Directed by: | Thomas McCarthy |
Written by: | Thomas McCarthy |
Starring: | Peter Dinklage, Patricia Clarkson, Bobby Cannavale, Michelle Williams, Raven Goodwin |
Released: | February 5, 2004 |
Grade: | A- |
The Sundance Film Festival is the showcase of independent cinema in America. If I listed some of the recent award winners from this festival you would probably tune out with a blank look on your face. Budding filmmakers churn out their small films on shoe-string budgets in the hope of success. Executives and scouts from the big-name studios attend the festival each year and will buy those films they think show promise to release as their own. This isn’t some noble gesture by Hollywood to reward independent cinema. The studios are interested largely in profit and pick up cheap Sundance “bargains” to reap a few million dollars in cinemas across the country. The most famous example would have to be The Blair Witch Project which Artisan Entertainment purchased at the 1999 festival and then beautifully marketed to a total U.S. gross of over $140m.

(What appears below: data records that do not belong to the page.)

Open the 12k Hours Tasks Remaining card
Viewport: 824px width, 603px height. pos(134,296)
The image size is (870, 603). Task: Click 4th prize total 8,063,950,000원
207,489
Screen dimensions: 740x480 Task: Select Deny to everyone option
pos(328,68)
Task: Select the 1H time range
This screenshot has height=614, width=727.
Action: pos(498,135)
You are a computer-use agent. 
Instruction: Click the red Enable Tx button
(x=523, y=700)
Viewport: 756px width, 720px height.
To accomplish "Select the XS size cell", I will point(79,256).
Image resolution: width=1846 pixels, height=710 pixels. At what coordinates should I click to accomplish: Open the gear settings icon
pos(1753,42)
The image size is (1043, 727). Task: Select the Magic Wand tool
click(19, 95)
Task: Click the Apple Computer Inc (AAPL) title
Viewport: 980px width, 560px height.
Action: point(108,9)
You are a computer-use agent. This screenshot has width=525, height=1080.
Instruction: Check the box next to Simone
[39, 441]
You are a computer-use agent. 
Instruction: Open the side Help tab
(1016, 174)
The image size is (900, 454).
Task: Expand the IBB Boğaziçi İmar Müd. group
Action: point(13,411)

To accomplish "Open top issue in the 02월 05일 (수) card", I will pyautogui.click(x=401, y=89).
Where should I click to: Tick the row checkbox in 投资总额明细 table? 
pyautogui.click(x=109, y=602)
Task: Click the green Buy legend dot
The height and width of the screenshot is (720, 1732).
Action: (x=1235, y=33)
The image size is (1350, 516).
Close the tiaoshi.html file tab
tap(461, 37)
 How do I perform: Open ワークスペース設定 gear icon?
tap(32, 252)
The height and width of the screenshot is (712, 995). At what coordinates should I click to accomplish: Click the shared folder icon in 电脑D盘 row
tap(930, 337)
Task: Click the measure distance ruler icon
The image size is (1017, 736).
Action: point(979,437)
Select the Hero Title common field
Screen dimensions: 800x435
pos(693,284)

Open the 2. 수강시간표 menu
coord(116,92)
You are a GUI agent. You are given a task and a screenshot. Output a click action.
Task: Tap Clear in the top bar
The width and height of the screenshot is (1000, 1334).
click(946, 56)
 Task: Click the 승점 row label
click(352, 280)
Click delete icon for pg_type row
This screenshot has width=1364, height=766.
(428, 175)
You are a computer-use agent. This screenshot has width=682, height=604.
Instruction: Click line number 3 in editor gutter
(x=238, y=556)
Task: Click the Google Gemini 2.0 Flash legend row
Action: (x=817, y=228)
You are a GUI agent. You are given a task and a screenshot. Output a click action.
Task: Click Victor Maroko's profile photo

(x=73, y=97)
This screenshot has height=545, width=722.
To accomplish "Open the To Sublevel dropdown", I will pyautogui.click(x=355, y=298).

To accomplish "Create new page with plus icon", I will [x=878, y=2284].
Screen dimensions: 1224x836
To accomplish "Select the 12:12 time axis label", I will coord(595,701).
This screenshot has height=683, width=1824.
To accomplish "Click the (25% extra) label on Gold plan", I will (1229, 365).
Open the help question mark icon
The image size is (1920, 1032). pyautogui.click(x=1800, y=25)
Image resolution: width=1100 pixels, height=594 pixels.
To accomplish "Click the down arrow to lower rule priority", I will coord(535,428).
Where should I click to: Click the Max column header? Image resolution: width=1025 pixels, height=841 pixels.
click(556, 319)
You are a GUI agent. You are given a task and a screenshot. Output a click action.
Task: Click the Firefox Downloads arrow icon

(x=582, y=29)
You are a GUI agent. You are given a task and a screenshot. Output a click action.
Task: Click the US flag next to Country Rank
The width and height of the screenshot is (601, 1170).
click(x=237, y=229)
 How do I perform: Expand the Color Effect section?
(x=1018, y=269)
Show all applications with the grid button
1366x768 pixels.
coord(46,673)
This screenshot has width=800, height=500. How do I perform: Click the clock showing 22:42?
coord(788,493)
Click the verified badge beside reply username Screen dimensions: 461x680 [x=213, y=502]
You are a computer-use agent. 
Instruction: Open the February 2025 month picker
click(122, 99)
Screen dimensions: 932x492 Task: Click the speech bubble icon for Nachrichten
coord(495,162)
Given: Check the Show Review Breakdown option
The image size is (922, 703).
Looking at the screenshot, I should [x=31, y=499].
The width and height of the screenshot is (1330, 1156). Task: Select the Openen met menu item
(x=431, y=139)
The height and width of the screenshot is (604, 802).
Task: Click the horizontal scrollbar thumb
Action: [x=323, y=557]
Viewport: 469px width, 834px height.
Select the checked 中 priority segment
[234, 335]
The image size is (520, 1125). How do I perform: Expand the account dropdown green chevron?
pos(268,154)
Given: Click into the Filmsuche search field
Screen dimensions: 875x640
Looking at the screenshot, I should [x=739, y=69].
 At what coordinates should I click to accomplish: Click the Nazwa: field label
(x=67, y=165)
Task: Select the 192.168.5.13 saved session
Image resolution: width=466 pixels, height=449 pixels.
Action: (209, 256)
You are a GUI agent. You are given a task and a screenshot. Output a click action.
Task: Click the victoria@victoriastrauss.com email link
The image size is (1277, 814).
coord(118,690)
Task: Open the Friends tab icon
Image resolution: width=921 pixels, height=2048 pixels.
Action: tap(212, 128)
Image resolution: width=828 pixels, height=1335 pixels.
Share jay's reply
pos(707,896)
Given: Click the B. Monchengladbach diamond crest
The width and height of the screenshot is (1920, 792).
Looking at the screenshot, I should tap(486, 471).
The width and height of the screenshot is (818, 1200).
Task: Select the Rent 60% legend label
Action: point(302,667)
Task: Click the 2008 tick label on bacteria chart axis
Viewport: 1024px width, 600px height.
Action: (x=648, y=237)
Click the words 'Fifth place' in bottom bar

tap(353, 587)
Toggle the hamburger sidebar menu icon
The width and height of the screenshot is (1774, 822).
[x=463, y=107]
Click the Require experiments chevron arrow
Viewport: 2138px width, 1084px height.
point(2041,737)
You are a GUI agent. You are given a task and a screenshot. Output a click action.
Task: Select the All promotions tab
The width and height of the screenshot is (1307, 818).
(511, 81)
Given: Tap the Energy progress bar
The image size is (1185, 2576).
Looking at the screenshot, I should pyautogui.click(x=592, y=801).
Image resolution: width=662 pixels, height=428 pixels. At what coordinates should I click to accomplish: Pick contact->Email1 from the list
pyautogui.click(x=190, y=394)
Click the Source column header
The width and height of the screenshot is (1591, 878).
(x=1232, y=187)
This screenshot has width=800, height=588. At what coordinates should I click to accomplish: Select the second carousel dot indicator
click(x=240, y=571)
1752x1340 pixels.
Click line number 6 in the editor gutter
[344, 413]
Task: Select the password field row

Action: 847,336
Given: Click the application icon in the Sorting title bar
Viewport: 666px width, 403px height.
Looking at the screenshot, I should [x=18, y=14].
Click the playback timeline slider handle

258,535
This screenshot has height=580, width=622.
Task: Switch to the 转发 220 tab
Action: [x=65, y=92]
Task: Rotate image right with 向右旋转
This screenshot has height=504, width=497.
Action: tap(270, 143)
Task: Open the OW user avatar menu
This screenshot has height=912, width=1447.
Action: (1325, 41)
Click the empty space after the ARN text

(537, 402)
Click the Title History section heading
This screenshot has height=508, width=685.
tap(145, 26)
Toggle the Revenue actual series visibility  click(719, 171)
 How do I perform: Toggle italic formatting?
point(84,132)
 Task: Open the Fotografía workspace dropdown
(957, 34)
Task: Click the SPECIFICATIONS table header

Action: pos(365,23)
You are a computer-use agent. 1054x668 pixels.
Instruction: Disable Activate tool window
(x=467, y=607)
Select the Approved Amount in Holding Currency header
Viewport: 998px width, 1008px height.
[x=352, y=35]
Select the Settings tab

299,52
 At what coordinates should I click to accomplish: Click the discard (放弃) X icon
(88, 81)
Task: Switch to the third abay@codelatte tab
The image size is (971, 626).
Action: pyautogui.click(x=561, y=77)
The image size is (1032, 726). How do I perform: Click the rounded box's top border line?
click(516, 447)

Sundance is held every January and the 2004 has just been and gone. Critics from the States have already detailed in their columns those films they think have a chance at making it to cinemas. It’s not usually a long list. There are a lot of great films but great isn’t usually good enough. Only a handful of Sundance films each year will find financial success.
At the 2003 Sundance Film Festival, the critics honoured as their top choices – Capturing The Friedmans and American Splendor. The later screened in Australia last September (and if you didn’t see it then you really did miss out). Capturing The Friedmans will open here in the coming months. But critics aren’t always right so there’s also an Audience Award judged by each member of the general public who attends a film at the Festival. Last year their winners were… Whale Rider (the New Zealand film loved by most everyone who has seen it) and… The Station Agent.
It’s a simple, elegant story about three people needing friendship but who aren’t necessarily looking for it. Finbar McBride (Dinklage) is a 4’6” dwarf who has inherited a deserted train station in a small desolate New Jersey town. Finn has always been fascinated by trains and moves there to escape the bigger city. He likes to keep to himself and you sense he is sick of people staring and laughing at him in the street.
On his first day at his new home he meets two people who he will soon get to know. Joe Oramas (Cannavale) operates a small hotdog and coffee van. He is running the business for his father who is ill. Olivia Harris (Clarkson) lives alone in town and is still coming to grips with the separation from her husband and the death of her only son.
I was touched in places by Thomas McCarthy’s screenplay and I can see why the film has found such high appeal from audiences. At the Screen Actors’ Guild Awards in America, their acting peers have considered Dinklage and Clarkson worthy of nominations and yes, they do deserve them. Dinklage is great in a softly spoken role but Clarkson almost steals the show with her trouble character. As a footnote, the entire cast has been nominated for best ensemble at the Guild Awards alongside In America, The Return Of The King, Mystic River and Seabiscuit. That means something.